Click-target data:

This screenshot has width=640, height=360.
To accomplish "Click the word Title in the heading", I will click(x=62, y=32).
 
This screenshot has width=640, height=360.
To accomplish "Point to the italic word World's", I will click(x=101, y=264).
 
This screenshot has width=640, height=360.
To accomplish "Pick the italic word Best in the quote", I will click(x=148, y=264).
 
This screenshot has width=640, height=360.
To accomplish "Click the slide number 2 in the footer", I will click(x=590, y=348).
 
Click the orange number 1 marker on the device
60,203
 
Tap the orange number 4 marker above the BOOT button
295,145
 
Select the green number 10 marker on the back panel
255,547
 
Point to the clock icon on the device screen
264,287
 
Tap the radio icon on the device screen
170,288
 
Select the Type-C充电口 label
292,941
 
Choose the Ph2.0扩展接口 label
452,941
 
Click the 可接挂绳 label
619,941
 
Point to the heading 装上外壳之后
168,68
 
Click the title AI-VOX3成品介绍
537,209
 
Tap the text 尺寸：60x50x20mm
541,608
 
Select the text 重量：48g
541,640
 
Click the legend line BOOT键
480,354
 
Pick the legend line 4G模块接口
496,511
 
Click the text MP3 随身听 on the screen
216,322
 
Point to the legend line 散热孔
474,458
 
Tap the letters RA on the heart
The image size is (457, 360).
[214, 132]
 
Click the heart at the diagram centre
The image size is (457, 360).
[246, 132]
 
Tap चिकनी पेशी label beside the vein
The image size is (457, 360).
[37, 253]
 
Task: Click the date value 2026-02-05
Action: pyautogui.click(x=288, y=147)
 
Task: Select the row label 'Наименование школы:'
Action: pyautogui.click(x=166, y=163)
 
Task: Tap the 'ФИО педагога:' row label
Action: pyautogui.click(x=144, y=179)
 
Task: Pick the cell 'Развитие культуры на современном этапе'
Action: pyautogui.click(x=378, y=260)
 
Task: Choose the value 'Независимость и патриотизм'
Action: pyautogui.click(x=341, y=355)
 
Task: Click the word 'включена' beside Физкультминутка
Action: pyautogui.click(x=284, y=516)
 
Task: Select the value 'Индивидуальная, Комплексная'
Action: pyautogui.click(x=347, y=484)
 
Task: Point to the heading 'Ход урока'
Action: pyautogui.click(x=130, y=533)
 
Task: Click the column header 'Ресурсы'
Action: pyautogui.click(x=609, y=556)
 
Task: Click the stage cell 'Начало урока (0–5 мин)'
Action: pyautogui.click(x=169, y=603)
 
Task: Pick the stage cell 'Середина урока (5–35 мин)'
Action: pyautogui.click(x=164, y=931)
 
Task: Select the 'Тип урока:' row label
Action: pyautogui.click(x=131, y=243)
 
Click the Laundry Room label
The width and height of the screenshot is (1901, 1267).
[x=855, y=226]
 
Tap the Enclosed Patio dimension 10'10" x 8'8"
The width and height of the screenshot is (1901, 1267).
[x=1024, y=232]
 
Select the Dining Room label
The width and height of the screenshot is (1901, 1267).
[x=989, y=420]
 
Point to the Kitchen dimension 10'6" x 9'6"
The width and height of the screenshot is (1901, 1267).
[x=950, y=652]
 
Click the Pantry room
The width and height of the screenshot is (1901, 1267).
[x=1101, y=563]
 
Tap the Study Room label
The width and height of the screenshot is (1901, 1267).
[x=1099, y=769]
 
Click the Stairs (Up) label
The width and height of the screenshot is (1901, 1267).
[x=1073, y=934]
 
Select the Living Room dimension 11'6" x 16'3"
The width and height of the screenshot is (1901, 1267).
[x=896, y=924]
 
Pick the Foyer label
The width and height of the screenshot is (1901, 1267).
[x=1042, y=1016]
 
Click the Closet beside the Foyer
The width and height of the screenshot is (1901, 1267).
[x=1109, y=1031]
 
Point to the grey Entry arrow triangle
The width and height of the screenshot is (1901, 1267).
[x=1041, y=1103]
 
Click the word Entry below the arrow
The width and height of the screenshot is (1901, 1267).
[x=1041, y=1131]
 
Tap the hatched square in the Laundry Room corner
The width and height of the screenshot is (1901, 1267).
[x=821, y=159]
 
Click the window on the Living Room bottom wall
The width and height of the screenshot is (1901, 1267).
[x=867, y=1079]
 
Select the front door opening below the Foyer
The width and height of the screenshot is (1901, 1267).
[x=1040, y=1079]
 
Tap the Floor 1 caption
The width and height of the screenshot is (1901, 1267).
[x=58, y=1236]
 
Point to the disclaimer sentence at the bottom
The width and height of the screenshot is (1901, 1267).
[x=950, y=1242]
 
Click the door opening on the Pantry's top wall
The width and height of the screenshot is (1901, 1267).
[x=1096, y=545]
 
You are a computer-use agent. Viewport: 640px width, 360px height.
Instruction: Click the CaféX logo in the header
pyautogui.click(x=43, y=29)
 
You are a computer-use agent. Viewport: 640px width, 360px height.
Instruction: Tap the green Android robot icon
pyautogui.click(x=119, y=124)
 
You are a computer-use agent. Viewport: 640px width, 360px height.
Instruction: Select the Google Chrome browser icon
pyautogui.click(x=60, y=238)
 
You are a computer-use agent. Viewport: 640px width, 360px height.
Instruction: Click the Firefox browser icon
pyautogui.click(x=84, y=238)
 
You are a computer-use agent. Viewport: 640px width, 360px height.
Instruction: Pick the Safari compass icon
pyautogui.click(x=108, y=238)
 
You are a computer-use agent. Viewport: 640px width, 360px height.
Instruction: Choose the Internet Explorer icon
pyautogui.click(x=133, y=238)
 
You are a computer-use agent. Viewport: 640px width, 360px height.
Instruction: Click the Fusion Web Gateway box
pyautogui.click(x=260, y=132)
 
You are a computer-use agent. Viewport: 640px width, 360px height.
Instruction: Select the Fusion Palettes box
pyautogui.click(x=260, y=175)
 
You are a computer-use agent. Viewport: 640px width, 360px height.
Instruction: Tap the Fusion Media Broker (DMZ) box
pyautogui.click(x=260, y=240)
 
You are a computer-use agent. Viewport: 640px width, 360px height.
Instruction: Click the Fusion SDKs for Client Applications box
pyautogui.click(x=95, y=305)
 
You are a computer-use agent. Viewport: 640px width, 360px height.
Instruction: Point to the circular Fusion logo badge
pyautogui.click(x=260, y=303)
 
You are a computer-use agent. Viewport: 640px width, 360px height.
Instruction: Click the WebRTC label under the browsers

Written task: Render every line of the items above as a numbered list, leaving out the blank lines.

Solved problem:
1. This screenshot has width=640, height=360.
2. To accomplish "Click the word Title in the heading", I will click(x=62, y=32).
3. This screenshot has width=640, height=360.
4. To accomplish "Point to the italic word World's", I will click(x=101, y=264).
5. This screenshot has width=640, height=360.
6. To accomplish "Pick the italic word Best in the quote", I will click(x=148, y=264).
7. This screenshot has width=640, height=360.
8. To accomplish "Click the slide number 2 in the footer", I will click(x=590, y=348).
9. Click the orange number 1 marker on the device
10. 60,203
11. Tap the orange number 4 marker above the BOOT button
12. 295,145
13. Select the green number 10 marker on the back panel
14. 255,547
15. Point to the clock icon on the device screen
16. 264,287
17. Tap the radio icon on the device screen
18. 170,288
19. Select the Type-C充电口 label
20. 292,941
21. Choose the Ph2.0扩展接口 label
22. 452,941
23. Click the 可接挂绳 label
24. 619,941
25. Point to the heading 装上外壳之后
26. 168,68
27. Click the title AI-VOX3成品介绍
28. 537,209
29. Tap the text 尺寸：60x50x20mm
30. 541,608
31. Select the text 重量：48g
32. 541,640
33. Click the legend line BOOT键
34. 480,354
35. Pick the legend line 4G模块接口
36. 496,511
37. Click the text MP3 随身听 on the screen
38. 216,322
39. Point to the legend line 散热孔
40. 474,458
41. Tap the letters RA on the heart
42. The image size is (457, 360).
43. [214, 132]
44. Click the heart at the diagram centre
45. The image size is (457, 360).
46. [246, 132]
47. Tap चिकनी पेशी label beside the vein
48. The image size is (457, 360).
49. [37, 253]
50. Task: Click the date value 2026-02-05
51. Action: pyautogui.click(x=288, y=147)
52. Task: Select the row label 'Наименование школы:'
53. Action: pyautogui.click(x=166, y=163)
54. Task: Tap the 'ФИО педагога:' row label
55. Action: pyautogui.click(x=144, y=179)
56. Task: Pick the cell 'Развитие культуры на современном этапе'
57. Action: pyautogui.click(x=378, y=260)
58. Task: Choose the value 'Независимость и патриотизм'
59. Action: pyautogui.click(x=341, y=355)
60. Task: Click the word 'включена' beside Физкультминутка
61. Action: pyautogui.click(x=284, y=516)
62. Task: Select the value 'Индивидуальная, Комплексная'
63. Action: pyautogui.click(x=347, y=484)
64. Task: Point to the heading 'Ход урока'
65. Action: pyautogui.click(x=130, y=533)
66. Task: Click the column header 'Ресурсы'
67. Action: pyautogui.click(x=609, y=556)
68. Task: Click the stage cell 'Начало урока (0–5 мин)'
69. Action: pyautogui.click(x=169, y=603)
70. Task: Pick the stage cell 'Середина урока (5–35 мин)'
71. Action: pyautogui.click(x=164, y=931)
72. Task: Select the 'Тип урока:' row label
73. Action: pyautogui.click(x=131, y=243)
74. Click the Laundry Room label
75. The width and height of the screenshot is (1901, 1267).
76. [x=855, y=226]
77. Tap the Enclosed Patio dimension 10'10" x 8'8"
78. The width and height of the screenshot is (1901, 1267).
79. [x=1024, y=232]
80. Select the Dining Room label
81. The width and height of the screenshot is (1901, 1267).
82. [x=989, y=420]
83. Point to the Kitchen dimension 10'6" x 9'6"
84. The width and height of the screenshot is (1901, 1267).
85. [x=950, y=652]
86. Click the Pantry room
87. The width and height of the screenshot is (1901, 1267).
88. [x=1101, y=563]
89. Tap the Study Room label
90. The width and height of the screenshot is (1901, 1267).
91. [x=1099, y=769]
92. Click the Stairs (Up) label
93. The width and height of the screenshot is (1901, 1267).
94. [x=1073, y=934]
95. Select the Living Room dimension 11'6" x 16'3"
96. The width and height of the screenshot is (1901, 1267).
97. [x=896, y=924]
98. Pick the Foyer label
99. The width and height of the screenshot is (1901, 1267).
100. [x=1042, y=1016]
101. Click the Closet beside the Foyer
102. The width and height of the screenshot is (1901, 1267).
103. [x=1109, y=1031]
104. Point to the grey Entry arrow triangle
105. The width and height of the screenshot is (1901, 1267).
106. [x=1041, y=1103]
107. Click the word Entry below the arrow
108. The width and height of the screenshot is (1901, 1267).
109. [x=1041, y=1131]
110. Tap the hatched square in the Laundry Room corner
111. The width and height of the screenshot is (1901, 1267).
112. [x=821, y=159]
113. Click the window on the Living Room bottom wall
114. The width and height of the screenshot is (1901, 1267).
115. [x=867, y=1079]
116. Select the front door opening below the Foyer
117. The width and height of the screenshot is (1901, 1267).
118. [x=1040, y=1079]
119. Tap the Floor 1 caption
120. The width and height of the screenshot is (1901, 1267).
121. [x=58, y=1236]
122. Point to the disclaimer sentence at the bottom
123. The width and height of the screenshot is (1901, 1267).
124. [x=950, y=1242]
125. Click the door opening on the Pantry's top wall
126. The width and height of the screenshot is (1901, 1267).
127. [x=1096, y=545]
128. You are a computer-use agent. Viewport: 640px width, 360px height.
129. Instruction: Click the CaféX logo in the header
130. pyautogui.click(x=43, y=29)
131. You are a computer-use agent. Viewport: 640px width, 360px height.
132. Instruction: Tap the green Android robot icon
133. pyautogui.click(x=119, y=124)
134. You are a computer-use agent. Viewport: 640px width, 360px height.
135. Instruction: Select the Google Chrome browser icon
136. pyautogui.click(x=60, y=238)
137. You are a computer-use agent. Viewport: 640px width, 360px height.
138. Instruction: Click the Firefox browser icon
139. pyautogui.click(x=84, y=238)
140. You are a computer-use agent. Viewport: 640px width, 360px height.
141. Instruction: Pick the Safari compass icon
142. pyautogui.click(x=108, y=238)
143. You are a computer-use agent. Viewport: 640px width, 360px height.
144. Instruction: Choose the Internet Explorer icon
145. pyautogui.click(x=133, y=238)
146. You are a computer-use agent. Viewport: 640px width, 360px height.
147. Instruction: Click the Fusion Web Gateway box
148. pyautogui.click(x=260, y=132)
149. You are a computer-use agent. Viewport: 640px width, 360px height.
150. Instruction: Select the Fusion Palettes box
151. pyautogui.click(x=260, y=175)
152. You are a computer-use agent. Viewport: 640px width, 360px height.
153. Instruction: Tap the Fusion Media Broker (DMZ) box
154. pyautogui.click(x=260, y=240)
155. You are a computer-use agent. Viewport: 640px width, 360px height.
156. Instruction: Click the Fusion SDKs for Client Applications box
157. pyautogui.click(x=95, y=305)
158. You are a computer-use agent. Viewport: 640px width, 360px height.
159. Instruction: Point to the circular Fusion logo badge
160. pyautogui.click(x=260, y=303)
161. You are a computer-use agent. Viewport: 640px width, 360px height.
162. Instruction: Click the WebRTC label under the browsers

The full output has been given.